**Request:** Copy out, unchanged, the stretch of the records below from the line containing "prohibited (675, 922)" through the line containing "NLJD (275, 32)".

**A run of records:**
○ ○ ○
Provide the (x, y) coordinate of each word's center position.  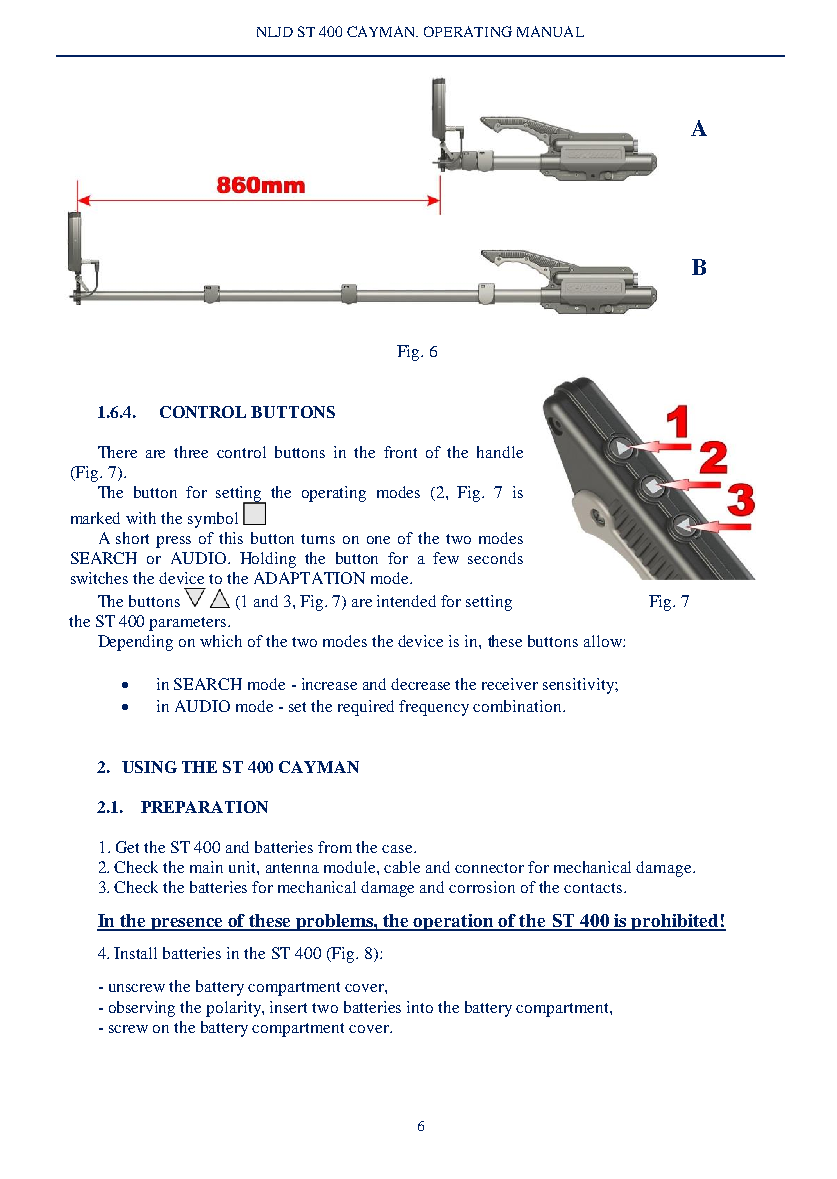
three (191, 452)
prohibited (675, 922)
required (366, 708)
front (400, 452)
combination (518, 706)
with (141, 518)
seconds (495, 558)
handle (500, 452)
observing (142, 1009)
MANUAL (550, 31)
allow (604, 641)
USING (149, 767)
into (420, 1007)
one (378, 540)
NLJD (275, 32)
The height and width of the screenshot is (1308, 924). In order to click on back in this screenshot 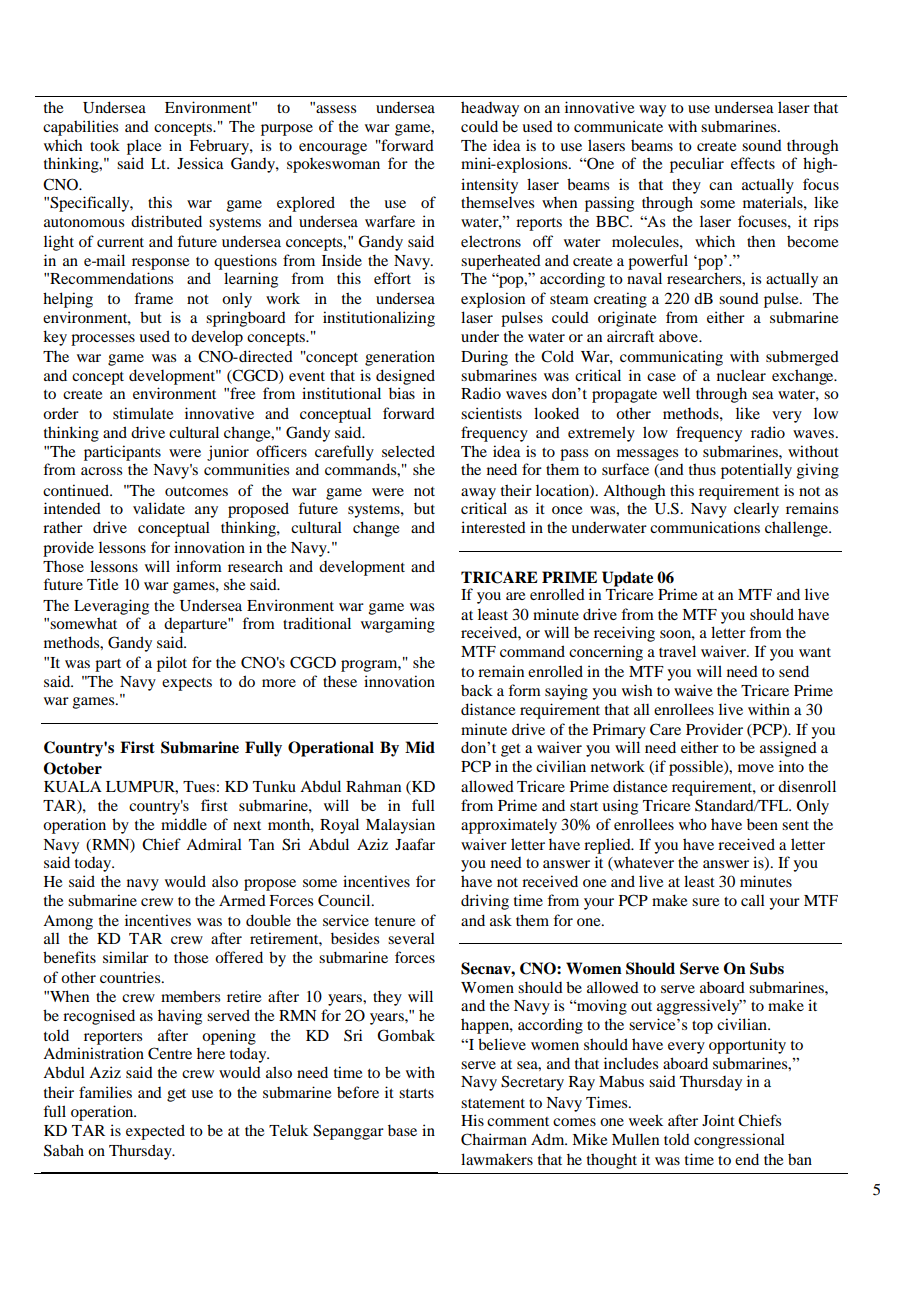, I will do `click(477, 690)`.
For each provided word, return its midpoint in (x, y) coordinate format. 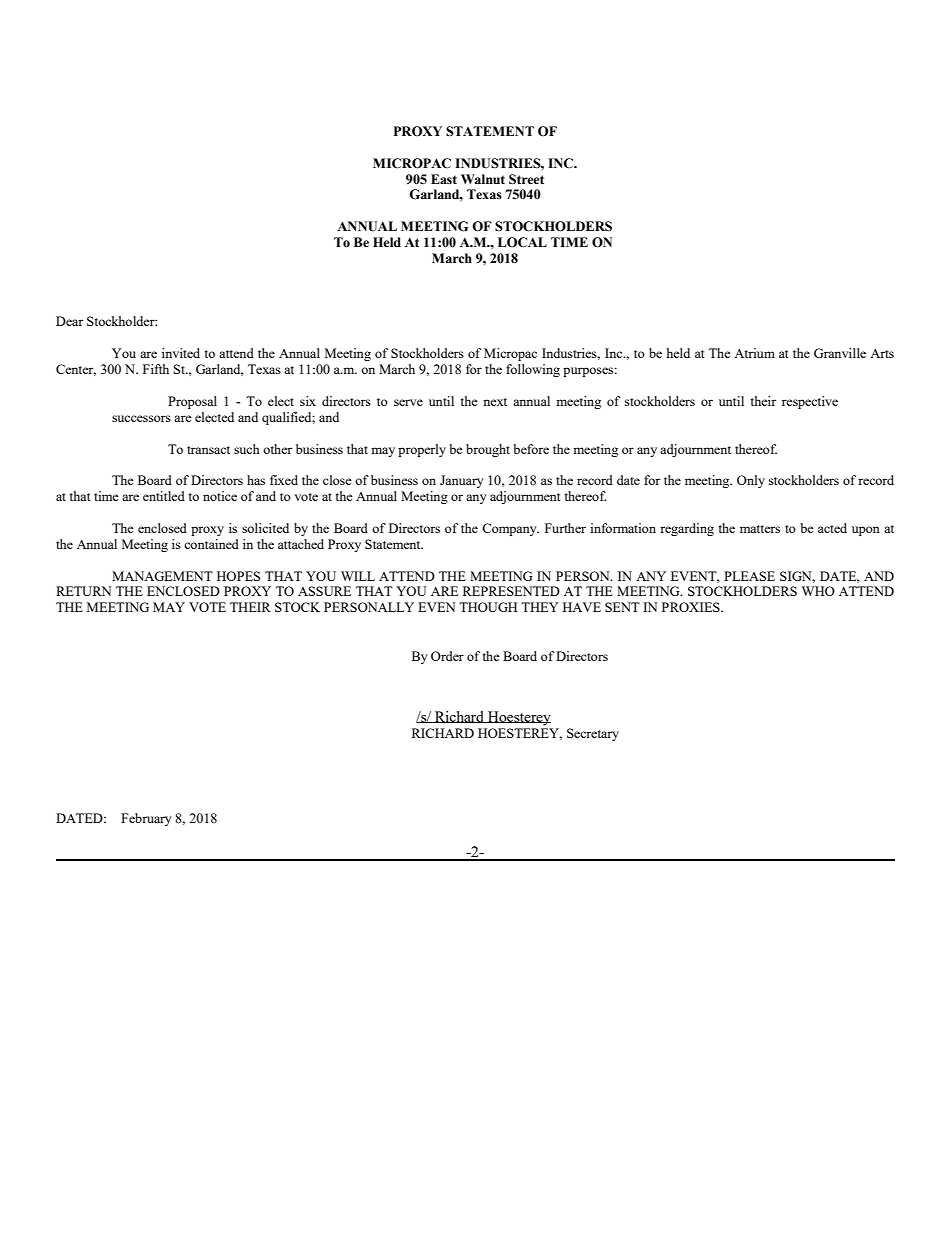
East (444, 179)
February (146, 819)
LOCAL (522, 242)
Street (526, 179)
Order (447, 656)
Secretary (593, 734)
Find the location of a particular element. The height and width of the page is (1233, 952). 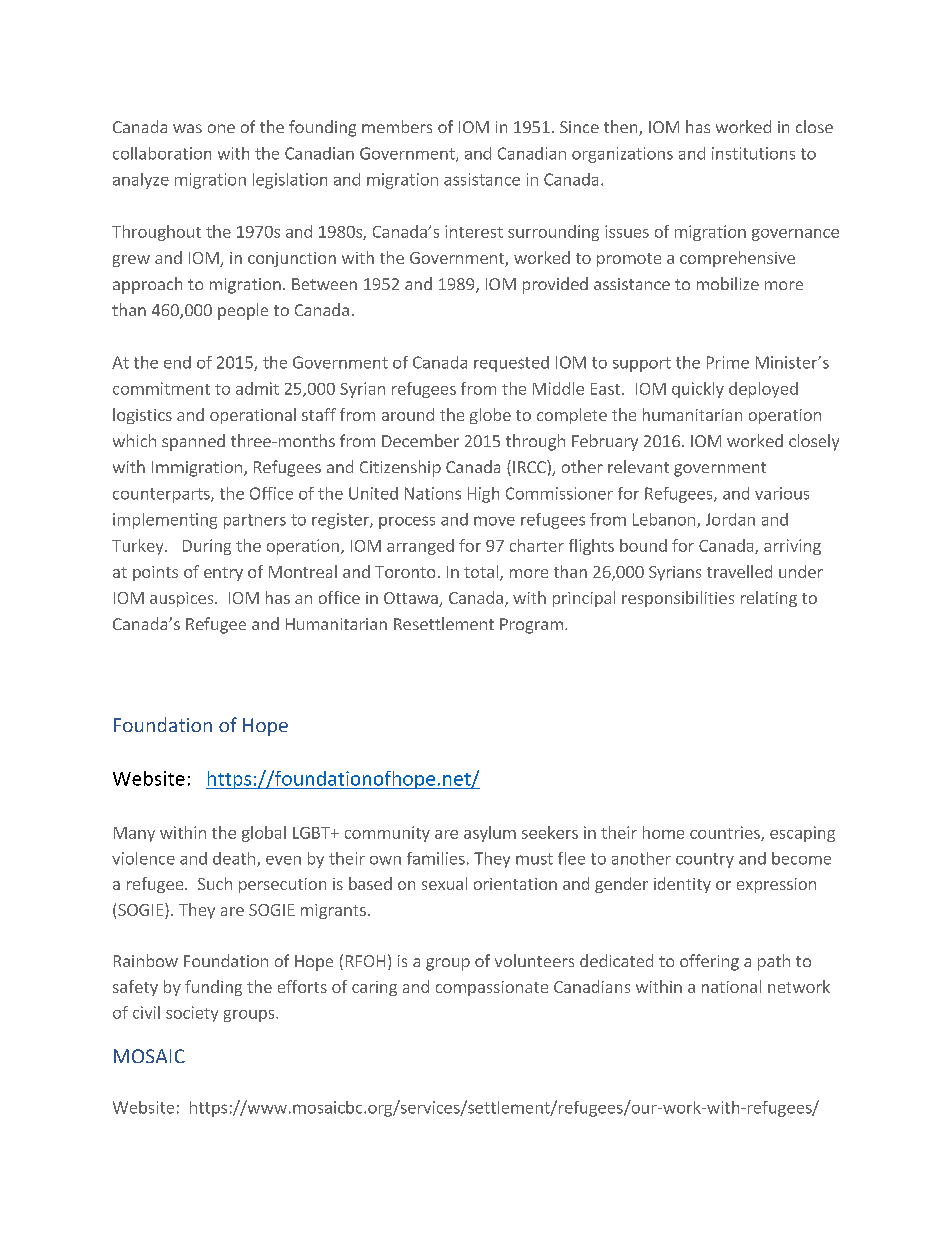

compassionate is located at coordinates (492, 988).
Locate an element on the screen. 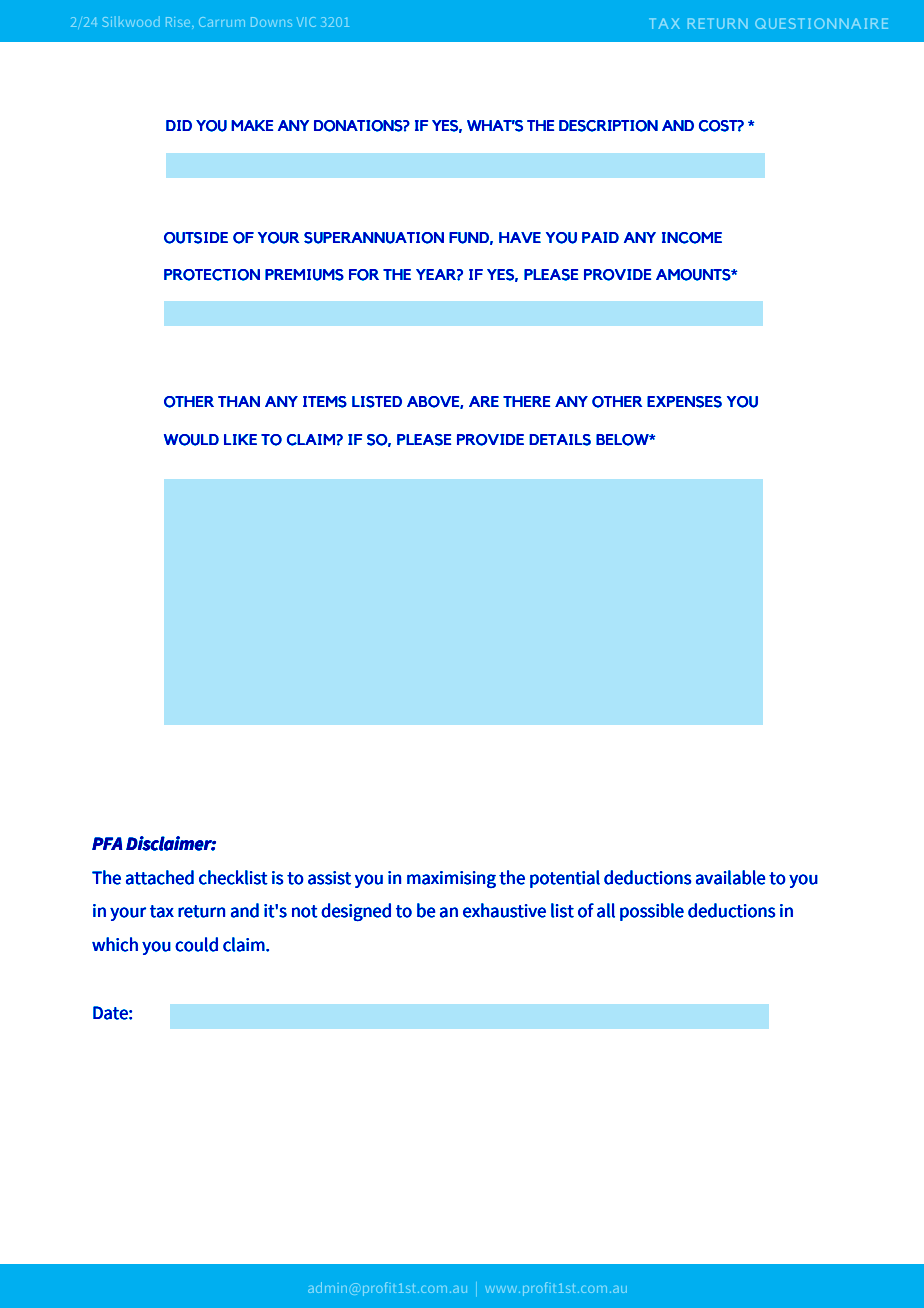 This screenshot has height=1308, width=924. DETAILS is located at coordinates (560, 440).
○ ○ ○
**Output for this exercise:**
prohibited (675, 922)
required (366, 708)
front (400, 452)
combination (518, 706)
with (141, 518)
seconds (495, 558)
handle (500, 452)
observing (142, 1009)
MANUAL (550, 31)
allow (604, 641)
USING (149, 767)
into (420, 1007)
one (378, 540)
NLJD (275, 32)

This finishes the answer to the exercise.